• **What the task asks**
Here the job is to transcribe only the lines from the one containing "You are a GUI" through the last line below, exactly as written; please leave out pictures.

• **Provided records**
=== Begin Enclosure ===
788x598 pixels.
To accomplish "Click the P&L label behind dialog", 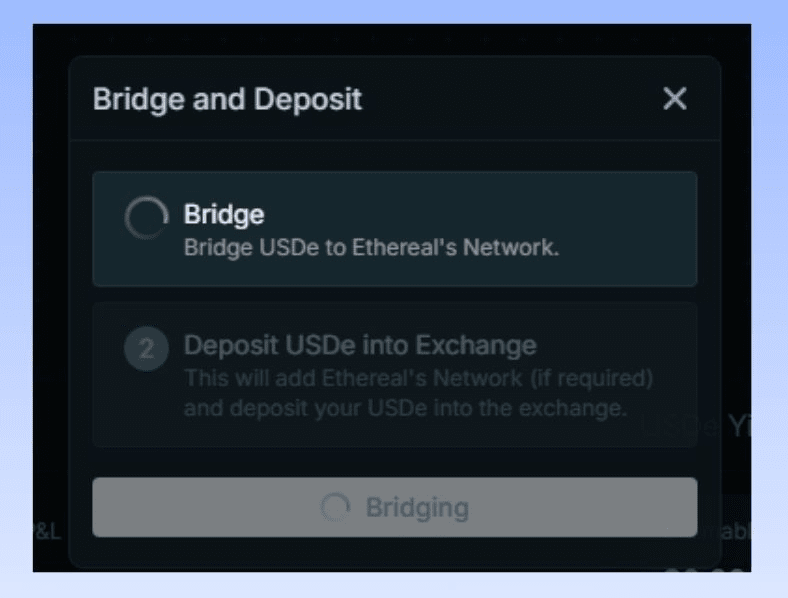I will pyautogui.click(x=48, y=532).
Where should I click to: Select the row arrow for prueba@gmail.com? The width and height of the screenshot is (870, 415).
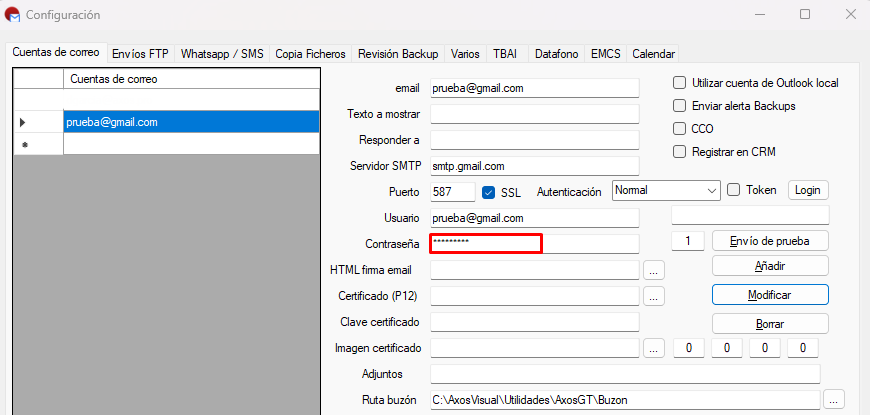click(x=23, y=123)
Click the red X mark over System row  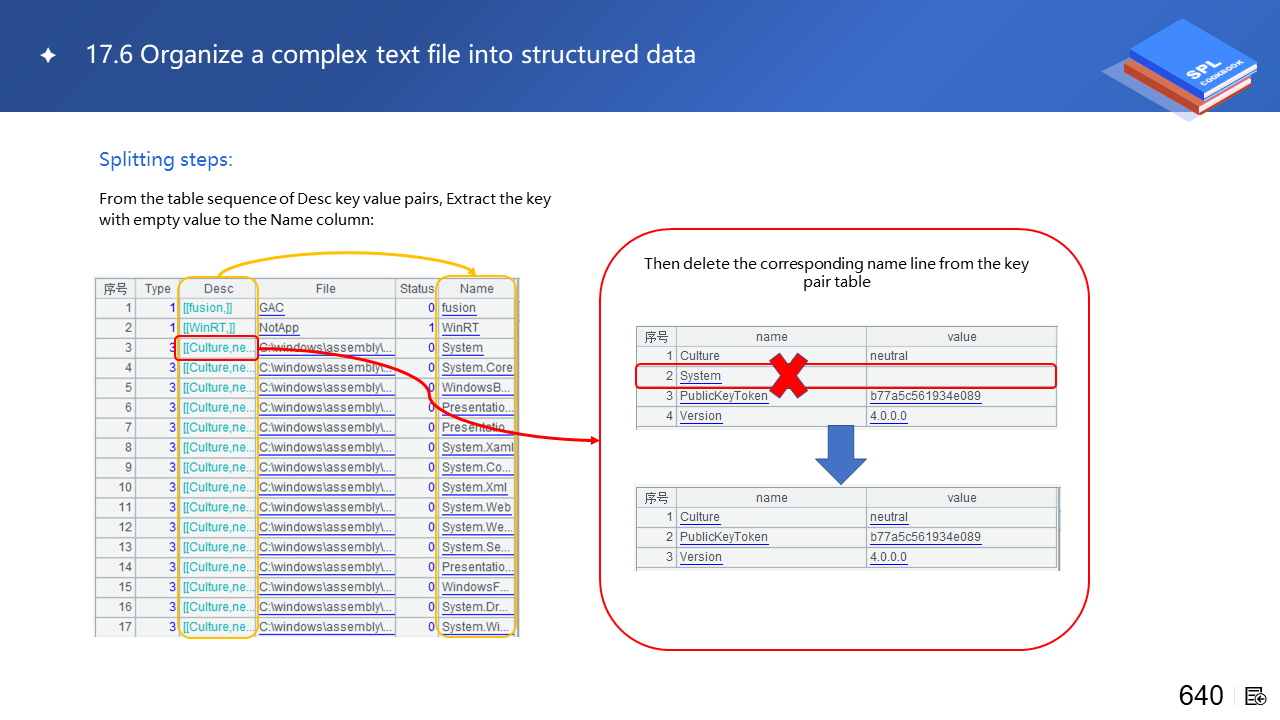[x=788, y=374]
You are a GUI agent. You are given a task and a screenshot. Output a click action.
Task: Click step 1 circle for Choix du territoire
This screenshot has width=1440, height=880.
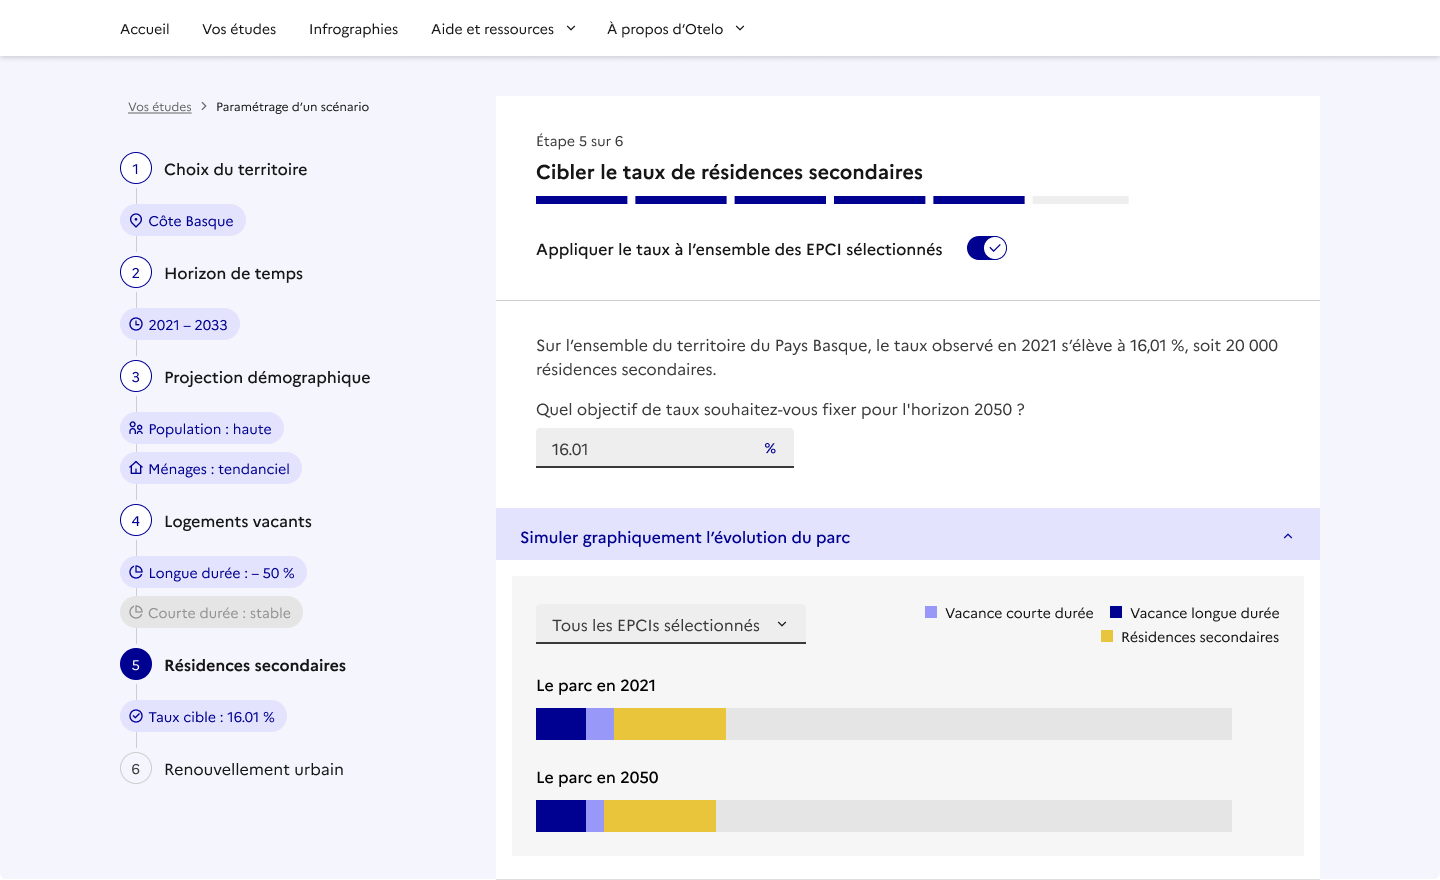pyautogui.click(x=136, y=169)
=== End Enclosure ===
• **Answer to the exercise**
You are a GUI agent. You are given a task and a screenshot. Output a click action.
Task: Click step 1 circle for Choix du territoire
This screenshot has width=1440, height=880.
pyautogui.click(x=136, y=169)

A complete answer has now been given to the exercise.